Long story short, due to a need to unDraw leftover ByteString chunks, we can just compose these things together into a chain with (>->). If you want to do that, you can use something like decodeMany to transform a producer and then chain the result, but you'll want to handle error cases carefully.

Question 2

I want to complement J. Abrahamson's answer by answering your other question about why the decoder is not a Pipe.

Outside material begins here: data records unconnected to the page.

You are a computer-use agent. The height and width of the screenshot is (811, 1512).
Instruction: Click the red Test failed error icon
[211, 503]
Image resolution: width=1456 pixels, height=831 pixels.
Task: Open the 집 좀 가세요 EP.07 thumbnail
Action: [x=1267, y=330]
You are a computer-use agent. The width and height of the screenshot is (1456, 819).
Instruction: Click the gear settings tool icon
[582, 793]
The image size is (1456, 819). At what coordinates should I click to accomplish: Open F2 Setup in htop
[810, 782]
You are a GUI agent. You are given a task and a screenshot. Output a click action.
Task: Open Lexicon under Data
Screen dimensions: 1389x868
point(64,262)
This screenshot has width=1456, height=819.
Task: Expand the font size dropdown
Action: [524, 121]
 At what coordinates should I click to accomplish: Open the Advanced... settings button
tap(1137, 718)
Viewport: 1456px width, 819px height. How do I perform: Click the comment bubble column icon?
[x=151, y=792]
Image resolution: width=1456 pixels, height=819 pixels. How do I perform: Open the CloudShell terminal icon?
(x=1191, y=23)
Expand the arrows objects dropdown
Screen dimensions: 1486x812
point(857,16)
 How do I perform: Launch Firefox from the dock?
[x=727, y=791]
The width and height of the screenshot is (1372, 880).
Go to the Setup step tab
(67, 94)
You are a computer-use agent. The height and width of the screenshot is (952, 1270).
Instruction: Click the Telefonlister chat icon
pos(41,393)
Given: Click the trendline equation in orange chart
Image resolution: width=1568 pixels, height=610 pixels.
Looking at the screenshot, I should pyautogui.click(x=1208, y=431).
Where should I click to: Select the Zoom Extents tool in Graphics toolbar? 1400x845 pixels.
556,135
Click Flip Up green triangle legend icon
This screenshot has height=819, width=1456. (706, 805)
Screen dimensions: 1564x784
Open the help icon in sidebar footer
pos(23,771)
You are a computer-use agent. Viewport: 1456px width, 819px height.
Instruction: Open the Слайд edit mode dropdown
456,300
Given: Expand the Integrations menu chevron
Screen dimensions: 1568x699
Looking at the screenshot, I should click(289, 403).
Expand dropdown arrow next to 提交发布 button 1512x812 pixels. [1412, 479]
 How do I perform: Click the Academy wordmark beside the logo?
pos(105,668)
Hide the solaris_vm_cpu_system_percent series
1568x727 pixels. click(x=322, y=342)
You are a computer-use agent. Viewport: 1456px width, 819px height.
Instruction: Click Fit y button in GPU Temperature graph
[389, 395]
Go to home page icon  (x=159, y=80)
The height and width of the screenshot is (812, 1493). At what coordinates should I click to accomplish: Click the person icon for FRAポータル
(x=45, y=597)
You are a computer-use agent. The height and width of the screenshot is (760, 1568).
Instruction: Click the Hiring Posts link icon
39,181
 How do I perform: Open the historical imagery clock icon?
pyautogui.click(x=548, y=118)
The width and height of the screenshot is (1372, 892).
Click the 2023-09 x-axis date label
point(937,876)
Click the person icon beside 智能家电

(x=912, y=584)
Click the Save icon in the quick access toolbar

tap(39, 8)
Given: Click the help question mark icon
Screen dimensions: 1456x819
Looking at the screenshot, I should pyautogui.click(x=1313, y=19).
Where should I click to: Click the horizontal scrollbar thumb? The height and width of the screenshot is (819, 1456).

The difference between a Pipe with a type like:

pipe :: Pipe a b m r

... and function between Producers like (I call these "getter"s):

getter :: Producer a m r -> Producer b m r

... is that a Pipe can be used to transform Producers, Consumers, and other Pipes:

(>-> pipe) :: Producer a m r -> Producer b m r

(>-> pipe) :: Pipe x a m r -> Pipe x b m r

(pipe >->) :: Consumer b m r -> Consumer a m r

(pipe >->) :: Pipe b y m r -> Pipe a y m r

... whereas a "getter" can only transform Producers. Some things cannot be modeled correctly using Pipes and leftovers are one of those things.

conduit purports to model leftovers using Conduits (the conduit analog of Pipes) but it gets this wrong. I've put together a simple example showing why. First, just implement a peek function for conduit:

import Control.Monad.Trans.Class (lift)
import Data.Conduit
import Data.Conduit.List (isolate, sourceList)

peek :: Monad m => Sink a m (Maybe a)
peek = do
    ma <- await
    case ma of
        Nothing -> return ()
        Just a  -> leftover a
    return ma

This works as expected for simple cases like this:

source :: Monad m => Source m Int
source = sourceList [1, 2]

sink1 :: Show a => Sink a IO ()
sink1 = do
    ma1 <- peek
    ma2 <- peek
    lift $ print (ma1, ma2)

This will return the first element of the source twice:

>>> source $$ sink1
(Just 1,Just 1)

... but if you compose a Conduit upstream of a Sink, any leftovers that the sink pushes back are irreversibly lost:

sink2 :: Show a => Sink a IO ()
sink2 = do
    ma1 <- isolate 10 =$ peek
    ma2 <- peek
    lift $ print (ma1, ma2)

Now the second peek incorrectly returns 2:

>>> source $$ sink2
(Just 1,Just 2)

Also, note that pipes-parse just got a new major version released today, which simplifies the API and adds an extensive tutorial that you can read here.

This new API correctly propagates leftovers further upstream. Here is the analogous example for pipes:

import Lens.Family.State.Strict (zoom)
import Pipes
import Pipes.Parse
import Prelude hiding (splitAt)

parser :: Show a => Parser a IO ()
parser = do
    ma1 <- zoom (splitAt 10) peek
    ma2 <- peek
    lift $ print (ma1, ma2)

producer :: Monad m => Producer Int m ()
producer = each [1, 2]

Even though the first peek is also limited to the first 10 values, it correctly undraws the first value and makes it available to the second peek:

>>> evalStateT parser producer
(Just 1,Just 1)

Conceptually, the reason why pipes-parse "thinks in terms of Producers" is because otherwise the concept of leftovers is not clearly defined. If you don't clearly define what your source is, you can't clearly articulate where leftovers values should go. This is why Pipes and Consumers do not lend themselves well to tasks that require leftovers.